• _ASSIGNMENT_:
Begin with the line containing "Where should I click to: Click" and end with the last line of the data below; return those lines exactly, and only those.

━━━━━━━━━━━━━━━━━━━━

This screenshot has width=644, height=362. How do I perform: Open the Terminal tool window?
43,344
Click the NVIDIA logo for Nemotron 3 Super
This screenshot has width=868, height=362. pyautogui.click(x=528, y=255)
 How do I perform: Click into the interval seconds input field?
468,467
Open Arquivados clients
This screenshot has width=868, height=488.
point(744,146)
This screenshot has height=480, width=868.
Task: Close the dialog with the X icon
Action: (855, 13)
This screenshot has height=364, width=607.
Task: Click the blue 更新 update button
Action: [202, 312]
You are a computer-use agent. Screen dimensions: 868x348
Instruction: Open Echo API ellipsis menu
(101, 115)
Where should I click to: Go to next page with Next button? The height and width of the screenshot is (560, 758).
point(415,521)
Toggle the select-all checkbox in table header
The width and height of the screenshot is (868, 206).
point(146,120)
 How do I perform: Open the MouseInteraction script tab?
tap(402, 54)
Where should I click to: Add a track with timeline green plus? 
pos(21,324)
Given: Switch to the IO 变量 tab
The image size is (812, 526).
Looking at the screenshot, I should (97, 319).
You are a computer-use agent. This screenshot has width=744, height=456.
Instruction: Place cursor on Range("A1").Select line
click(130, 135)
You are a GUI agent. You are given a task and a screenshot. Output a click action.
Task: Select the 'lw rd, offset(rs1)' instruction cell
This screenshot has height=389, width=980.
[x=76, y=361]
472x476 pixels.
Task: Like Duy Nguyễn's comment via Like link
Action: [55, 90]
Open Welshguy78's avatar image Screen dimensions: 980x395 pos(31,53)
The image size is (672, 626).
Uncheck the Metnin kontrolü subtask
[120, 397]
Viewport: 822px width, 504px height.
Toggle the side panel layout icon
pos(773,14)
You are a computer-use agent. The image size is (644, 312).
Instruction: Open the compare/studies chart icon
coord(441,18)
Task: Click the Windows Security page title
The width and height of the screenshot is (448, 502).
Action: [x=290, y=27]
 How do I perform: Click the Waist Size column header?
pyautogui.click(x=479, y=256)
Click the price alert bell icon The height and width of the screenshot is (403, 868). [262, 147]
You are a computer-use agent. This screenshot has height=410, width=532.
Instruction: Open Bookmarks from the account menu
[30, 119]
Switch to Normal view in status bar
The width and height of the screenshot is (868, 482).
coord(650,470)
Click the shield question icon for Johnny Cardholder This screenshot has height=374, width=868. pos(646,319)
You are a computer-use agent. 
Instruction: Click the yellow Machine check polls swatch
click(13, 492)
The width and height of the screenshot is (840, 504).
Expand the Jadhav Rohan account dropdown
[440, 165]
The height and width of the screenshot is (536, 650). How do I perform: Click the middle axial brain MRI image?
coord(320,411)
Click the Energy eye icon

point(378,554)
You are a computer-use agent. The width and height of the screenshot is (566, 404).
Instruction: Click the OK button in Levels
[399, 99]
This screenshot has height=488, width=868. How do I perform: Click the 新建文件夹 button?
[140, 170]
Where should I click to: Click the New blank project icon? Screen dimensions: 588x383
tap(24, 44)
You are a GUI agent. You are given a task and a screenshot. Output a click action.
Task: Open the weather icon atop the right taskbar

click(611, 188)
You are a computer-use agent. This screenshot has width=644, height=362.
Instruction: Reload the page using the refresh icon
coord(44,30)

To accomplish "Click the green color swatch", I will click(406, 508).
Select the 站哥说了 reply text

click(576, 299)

━━━━━━━━━━━━━━━━━━━━

• _SOLUTION TO THE PROBLEM_:
Where should I click to: Click the New blank project icon? Screen dimensions: 588x383
tap(24, 44)
You are a GUI agent. You are given a task and a screenshot. Output a click action.
Task: Open the weather icon atop the right taskbar

click(611, 188)
You are a computer-use agent. This screenshot has width=644, height=362.
Instruction: Reload the page using the refresh icon
coord(44,30)

To accomplish "Click the green color swatch", I will click(406, 508).
Select the 站哥说了 reply text

click(576, 299)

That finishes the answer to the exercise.